Repeat exactly the lines below, from the line containing "Image resolution: width=800" through the last line, both included. Leave out any pictures.

(Provided data begins)

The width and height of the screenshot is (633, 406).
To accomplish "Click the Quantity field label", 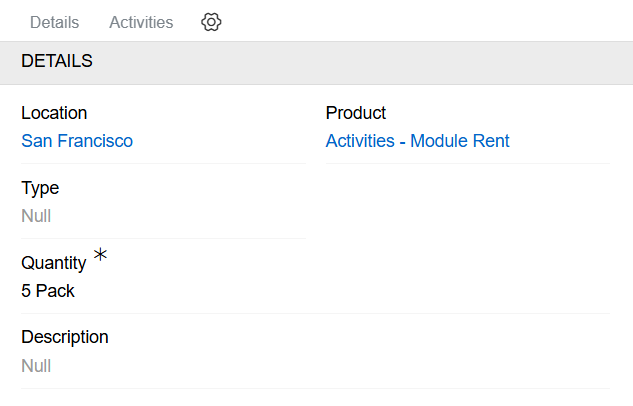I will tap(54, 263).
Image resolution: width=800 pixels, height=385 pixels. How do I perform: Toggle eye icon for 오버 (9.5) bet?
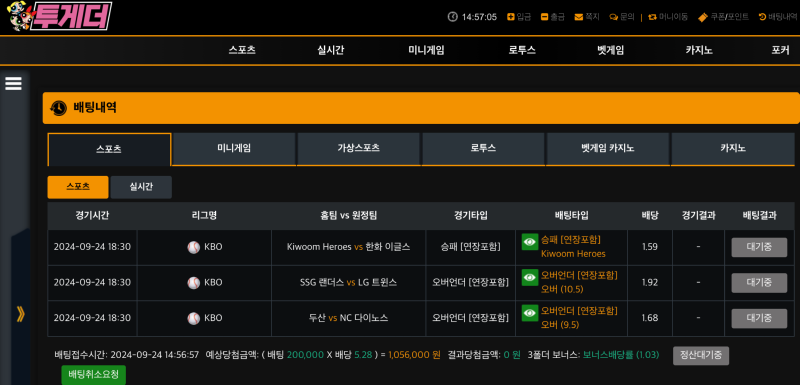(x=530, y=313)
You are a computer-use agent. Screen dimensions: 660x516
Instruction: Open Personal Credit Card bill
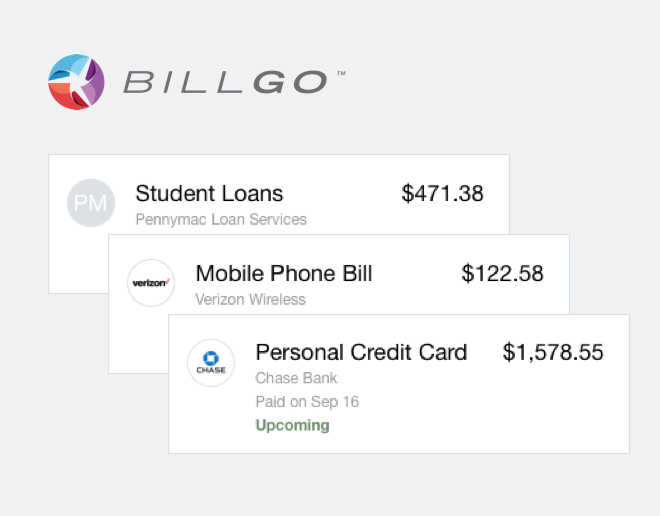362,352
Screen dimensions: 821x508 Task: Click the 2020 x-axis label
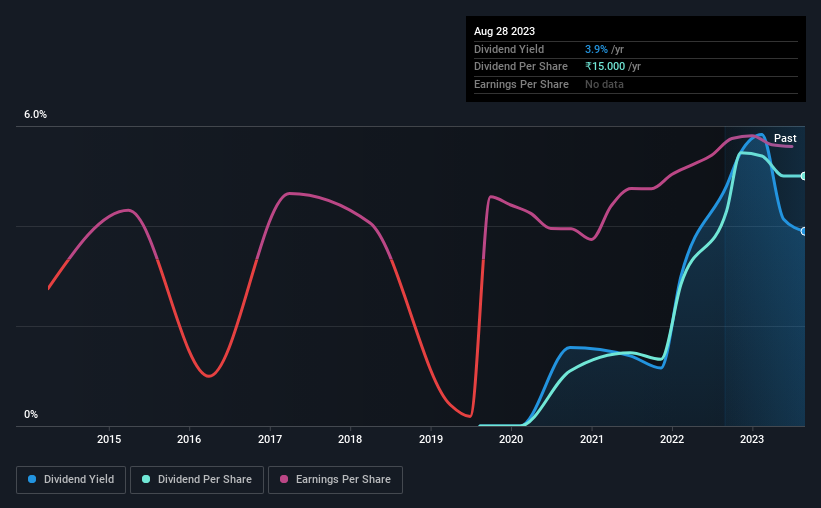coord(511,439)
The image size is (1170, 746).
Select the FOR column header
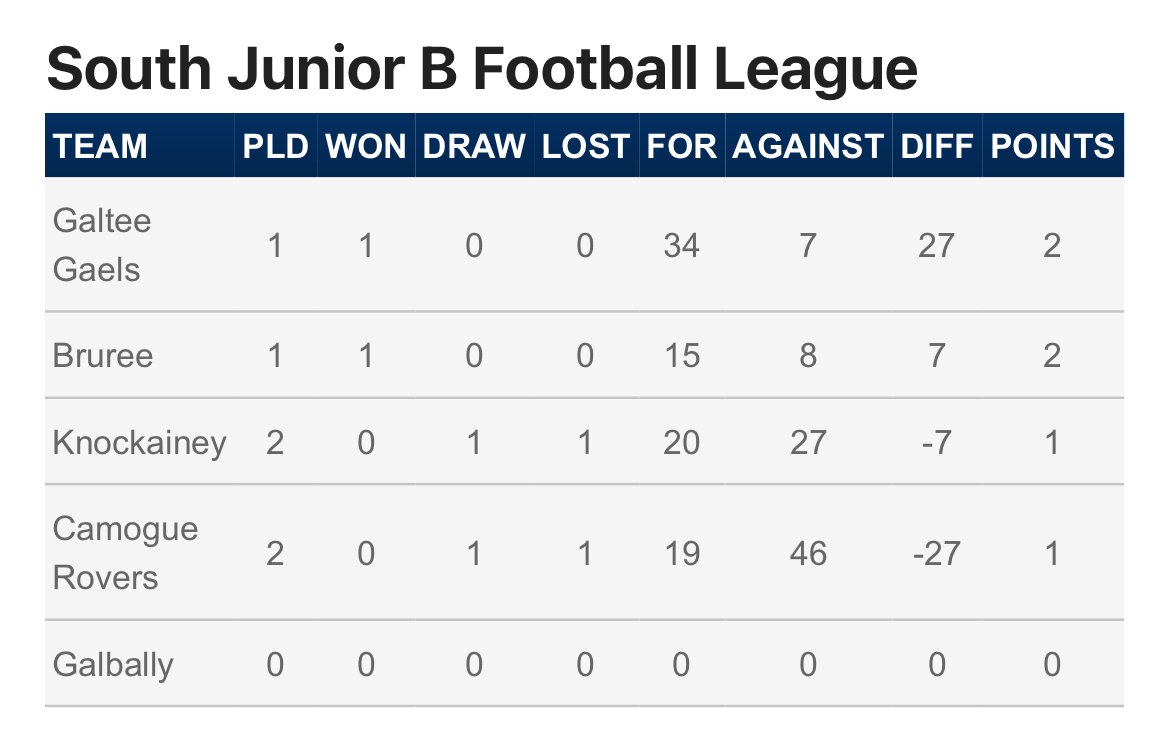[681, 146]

(Provided data ends)

Task solution:
Image resolution: width=800 pixels, height=385 pixels. How do I perform: Toggle eye icon for 오버 (9.5) bet?
(x=530, y=313)
You are a computer-use agent. Screen dimensions: 660x516
Instruction: Open Personal Credit Card bill
362,352
Screen dimensions: 821x508 Task: Click the 2020 x-axis label
coord(511,439)
The image size is (1170, 746).
Select the FOR column header
[681, 146]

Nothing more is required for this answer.